New research at Salford Royal’s pioneering Intestinal Failure Unit has suggested that some patients could return to regular eating without having surgery – even after years of intravenous feeding.
Patients travel from all over the UK and beyond to the Intestinal Failure Unit, the first specialist centre of its kind in the UK for patients whose intestines cannot absorb the nutrition that the body needs. This could be because of conditions such as Crohn’s disease or other bowel illnesses, or complications from other surgeries on the abdomen.
These patients rely on intravenous feeding for survival and some spend the rest of their lives being fed through a catheter into a vein in their chest, a process also known as home parenteral nutrition.
In some cases, reconstructive surgery can mean that a patient can come off parenteral nutrition and for some patients, their bowels adapt over time so that the parenteral nutrition can be tapered off and they return to regular eating.
Until now, it’s been thought that this process of adaptation mainly happened in the first two years after intestinal failure and was only recorded up to five years later.
But research into the records of 545 patients who had been treated at the Intestinal Failure Unit between 1978 and 2011, showed that almost half of surviving patients no longer needed home parenteral nutrition 15 years after the onset of their intestinal failure. Half of these underwent surgical reconstruction.
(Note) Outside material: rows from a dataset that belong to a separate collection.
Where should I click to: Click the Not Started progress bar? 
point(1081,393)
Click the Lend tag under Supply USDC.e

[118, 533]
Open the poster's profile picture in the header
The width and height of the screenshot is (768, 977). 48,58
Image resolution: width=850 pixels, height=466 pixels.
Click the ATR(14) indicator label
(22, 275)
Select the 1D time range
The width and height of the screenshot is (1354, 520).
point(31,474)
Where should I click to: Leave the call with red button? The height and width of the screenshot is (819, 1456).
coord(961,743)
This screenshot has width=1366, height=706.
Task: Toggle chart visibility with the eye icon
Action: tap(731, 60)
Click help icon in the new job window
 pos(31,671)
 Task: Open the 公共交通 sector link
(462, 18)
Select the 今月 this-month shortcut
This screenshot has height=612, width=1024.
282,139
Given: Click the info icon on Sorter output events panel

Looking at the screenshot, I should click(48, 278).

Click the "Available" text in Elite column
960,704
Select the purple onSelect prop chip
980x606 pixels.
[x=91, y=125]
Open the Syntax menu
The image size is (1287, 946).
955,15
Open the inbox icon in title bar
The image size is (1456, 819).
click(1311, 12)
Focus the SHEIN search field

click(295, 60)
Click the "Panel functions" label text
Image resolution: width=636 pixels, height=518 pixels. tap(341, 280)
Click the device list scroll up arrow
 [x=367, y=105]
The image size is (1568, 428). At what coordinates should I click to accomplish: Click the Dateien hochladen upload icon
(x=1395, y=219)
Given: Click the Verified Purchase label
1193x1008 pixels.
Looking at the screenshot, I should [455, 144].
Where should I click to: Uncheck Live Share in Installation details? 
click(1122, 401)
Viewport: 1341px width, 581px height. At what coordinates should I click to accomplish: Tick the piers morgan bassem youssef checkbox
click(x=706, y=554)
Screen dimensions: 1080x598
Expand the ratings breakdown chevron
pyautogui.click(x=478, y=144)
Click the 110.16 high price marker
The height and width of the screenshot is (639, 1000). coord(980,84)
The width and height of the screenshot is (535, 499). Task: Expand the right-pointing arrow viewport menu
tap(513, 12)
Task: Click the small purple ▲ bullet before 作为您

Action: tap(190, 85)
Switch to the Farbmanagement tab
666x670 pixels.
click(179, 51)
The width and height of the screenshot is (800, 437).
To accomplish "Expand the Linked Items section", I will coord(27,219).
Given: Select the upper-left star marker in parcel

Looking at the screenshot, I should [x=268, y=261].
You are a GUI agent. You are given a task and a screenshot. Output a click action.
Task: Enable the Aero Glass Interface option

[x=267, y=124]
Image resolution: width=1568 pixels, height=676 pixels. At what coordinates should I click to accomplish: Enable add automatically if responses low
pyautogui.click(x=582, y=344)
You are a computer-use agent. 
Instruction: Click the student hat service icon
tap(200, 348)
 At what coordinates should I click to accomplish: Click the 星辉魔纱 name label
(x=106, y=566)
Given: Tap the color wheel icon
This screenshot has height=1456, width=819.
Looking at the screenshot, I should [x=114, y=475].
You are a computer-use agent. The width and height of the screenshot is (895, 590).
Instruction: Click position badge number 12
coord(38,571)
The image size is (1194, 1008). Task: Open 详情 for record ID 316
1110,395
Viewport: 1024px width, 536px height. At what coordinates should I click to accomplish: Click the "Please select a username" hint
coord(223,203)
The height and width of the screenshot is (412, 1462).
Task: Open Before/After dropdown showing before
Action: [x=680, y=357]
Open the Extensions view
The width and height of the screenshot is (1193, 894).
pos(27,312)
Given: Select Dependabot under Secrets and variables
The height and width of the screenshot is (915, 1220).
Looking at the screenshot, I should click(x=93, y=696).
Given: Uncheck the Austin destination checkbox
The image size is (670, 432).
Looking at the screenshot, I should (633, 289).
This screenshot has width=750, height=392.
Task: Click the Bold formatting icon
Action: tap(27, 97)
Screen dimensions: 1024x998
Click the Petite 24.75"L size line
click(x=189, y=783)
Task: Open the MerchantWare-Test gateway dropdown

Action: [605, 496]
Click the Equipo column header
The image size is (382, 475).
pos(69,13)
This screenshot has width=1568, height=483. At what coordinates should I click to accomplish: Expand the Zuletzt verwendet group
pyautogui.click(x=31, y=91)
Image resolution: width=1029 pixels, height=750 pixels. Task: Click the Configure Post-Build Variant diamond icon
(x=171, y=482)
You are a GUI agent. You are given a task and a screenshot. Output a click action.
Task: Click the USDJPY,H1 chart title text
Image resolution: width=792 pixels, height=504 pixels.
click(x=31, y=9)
Consultant Gastroenterologist Dr Simon Lal said: “Intestinal failure is a very serious condition that can affect the survival of people affected.
“But with the support of our specialist multi-disciplinary team, patients can do very well and survive this debilitating illness. People on home parenteral nutrition are able to have a good quality of life, to work and travel. Our research is based on the largest group of patients over the longest time from a specialist referral centre and it shows some really positive outcomes for patients who get this expert help.”
Complications associated with parenteral feeding include catheter-related blood stream infections but the review* also showed very low rates of this in the patients who’d been treated at Salford Royal. Specialists in the unit put this down to a very focused system for managing patients with suspected catheter infections, with prompt treatment as soon as it has been diagnosed.
*Martyn Dibb, Mattias Soop, Antje Teubner, Jon Shaffer, Arun Abraham, Gordon Carlson, Simon Lal: Survival and nutritional dependence on home parenteral nutrition: Three decades of experience from a single referral centre (Clinical Nutrition).